[Record set — start]

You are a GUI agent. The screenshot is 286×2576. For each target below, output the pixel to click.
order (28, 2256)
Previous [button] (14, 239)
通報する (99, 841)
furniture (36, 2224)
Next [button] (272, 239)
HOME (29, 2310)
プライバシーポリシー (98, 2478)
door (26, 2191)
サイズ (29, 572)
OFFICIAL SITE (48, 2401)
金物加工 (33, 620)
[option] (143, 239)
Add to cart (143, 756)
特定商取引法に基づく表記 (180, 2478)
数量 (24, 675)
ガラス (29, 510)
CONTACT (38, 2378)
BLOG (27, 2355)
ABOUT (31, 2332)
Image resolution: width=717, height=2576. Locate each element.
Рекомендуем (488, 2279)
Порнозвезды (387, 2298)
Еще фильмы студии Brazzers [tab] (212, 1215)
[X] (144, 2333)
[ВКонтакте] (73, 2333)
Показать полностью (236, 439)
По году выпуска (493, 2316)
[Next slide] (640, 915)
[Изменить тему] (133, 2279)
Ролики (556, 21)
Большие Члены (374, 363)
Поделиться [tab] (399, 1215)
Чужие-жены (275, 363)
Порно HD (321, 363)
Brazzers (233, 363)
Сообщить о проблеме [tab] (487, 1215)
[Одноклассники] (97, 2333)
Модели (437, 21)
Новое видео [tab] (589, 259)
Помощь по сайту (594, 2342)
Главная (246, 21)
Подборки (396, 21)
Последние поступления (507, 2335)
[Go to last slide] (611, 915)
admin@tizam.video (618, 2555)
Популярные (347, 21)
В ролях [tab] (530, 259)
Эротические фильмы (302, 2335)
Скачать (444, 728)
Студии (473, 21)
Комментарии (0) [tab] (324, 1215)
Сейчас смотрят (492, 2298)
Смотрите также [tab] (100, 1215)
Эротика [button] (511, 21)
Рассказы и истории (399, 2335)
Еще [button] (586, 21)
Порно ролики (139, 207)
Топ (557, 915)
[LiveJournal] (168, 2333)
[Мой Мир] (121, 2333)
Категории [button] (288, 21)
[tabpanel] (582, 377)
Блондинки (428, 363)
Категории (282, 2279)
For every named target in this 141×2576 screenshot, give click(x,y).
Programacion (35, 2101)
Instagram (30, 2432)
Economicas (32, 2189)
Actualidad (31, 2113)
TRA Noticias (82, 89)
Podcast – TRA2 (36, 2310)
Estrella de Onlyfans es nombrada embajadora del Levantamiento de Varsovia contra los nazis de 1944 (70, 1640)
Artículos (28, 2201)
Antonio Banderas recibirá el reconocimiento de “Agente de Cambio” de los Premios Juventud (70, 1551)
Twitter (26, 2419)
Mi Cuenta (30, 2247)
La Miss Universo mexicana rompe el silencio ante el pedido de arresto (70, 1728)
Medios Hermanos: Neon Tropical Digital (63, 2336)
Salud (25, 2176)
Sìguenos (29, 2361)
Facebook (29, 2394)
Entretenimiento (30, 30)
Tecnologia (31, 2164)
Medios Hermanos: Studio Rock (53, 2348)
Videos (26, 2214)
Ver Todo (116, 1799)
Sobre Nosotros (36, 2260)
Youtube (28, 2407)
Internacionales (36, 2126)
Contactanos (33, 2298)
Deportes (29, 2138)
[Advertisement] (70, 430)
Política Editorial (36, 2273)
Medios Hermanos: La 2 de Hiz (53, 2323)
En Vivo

[Record set — finish]

> [Action item]: Go through the entries and repeat each one exactly.

> [Solved problem]:
You are a GUI agent. The screenshot is 286×2576. For each target below, output the pixel to click.
order (28, 2256)
Previous [button] (14, 239)
通報する (99, 841)
furniture (36, 2224)
Next [button] (272, 239)
HOME (29, 2310)
プライバシーポリシー (98, 2478)
door (26, 2191)
サイズ (29, 572)
OFFICIAL SITE (48, 2401)
金物加工 (33, 620)
[option] (143, 239)
Add to cart (143, 756)
特定商取引法に基づく表記 (180, 2478)
数量 (24, 675)
ガラス (29, 510)
CONTACT (38, 2378)
BLOG (27, 2355)
ABOUT (31, 2332)
Image resolution: width=717, height=2576. Locate each element.
Рекомендуем (488, 2279)
Порнозвезды (387, 2298)
Еще фильмы студии Brazzers [tab] (212, 1215)
[X] (144, 2333)
[ВКонтакте] (73, 2333)
Показать полностью (236, 439)
По году выпуска (493, 2316)
[Next slide] (640, 915)
[Изменить тему] (133, 2279)
Ролики (556, 21)
Большие Члены (374, 363)
Поделиться [tab] (399, 1215)
Чужие-жены (275, 363)
Порно HD (321, 363)
Brazzers (233, 363)
Сообщить о проблеме [tab] (487, 1215)
[Одноклассники] (97, 2333)
Модели (437, 21)
Новое видео [tab] (589, 259)
Помощь по сайту (594, 2342)
Главная (246, 21)
Подборки (396, 21)
Последние поступления (507, 2335)
[Go to last slide] (611, 915)
admin@tizam.video (618, 2555)
Популярные (347, 21)
В ролях [tab] (530, 259)
Эротические фильмы (302, 2335)
Скачать (444, 728)
Студии (473, 21)
Комментарии (0) [tab] (324, 1215)
Сейчас смотрят (492, 2298)
Смотрите также [tab] (100, 1215)
Эротика [button] (511, 21)
Рассказы и истории (399, 2335)
Еще [button] (586, 21)
Порно ролики (139, 207)
Топ (557, 915)
[LiveJournal] (168, 2333)
[Мой Мир] (121, 2333)
Категории [button] (288, 21)
[tabpanel] (582, 377)
Блондинки (428, 363)
Категории (282, 2279)
For every named target in this 141×2576 screenshot, give click(x,y).
Programacion (35, 2101)
Instagram (30, 2432)
Economicas (32, 2189)
Actualidad (31, 2113)
TRA Noticias (82, 89)
Podcast – TRA2 (36, 2310)
Estrella de Onlyfans es nombrada embajadora del Levantamiento de Varsovia contra los nazis de 1944 (70, 1640)
Artículos (28, 2201)
Antonio Banderas recibirá el reconocimiento de “Agente de Cambio” de los Premios Juventud (70, 1551)
Twitter (26, 2419)
Mi Cuenta (30, 2247)
La Miss Universo mexicana rompe el silencio ante el pedido de arresto (70, 1728)
Medios Hermanos: Neon Tropical Digital (63, 2336)
Salud (25, 2176)
Sìguenos (29, 2361)
Facebook (29, 2394)
Entretenimiento (30, 30)
Tecnologia (31, 2164)
Medios Hermanos: Studio Rock (53, 2348)
Videos (26, 2214)
Ver Todo (116, 1799)
Sobre Nosotros (36, 2260)
Youtube (28, 2407)
Internacionales (36, 2126)
Contactanos (33, 2298)
Deportes (29, 2138)
[Advertisement] (70, 430)
Política Editorial (36, 2273)
Medios Hermanos: La 2 de Hiz (53, 2323)
En Vivo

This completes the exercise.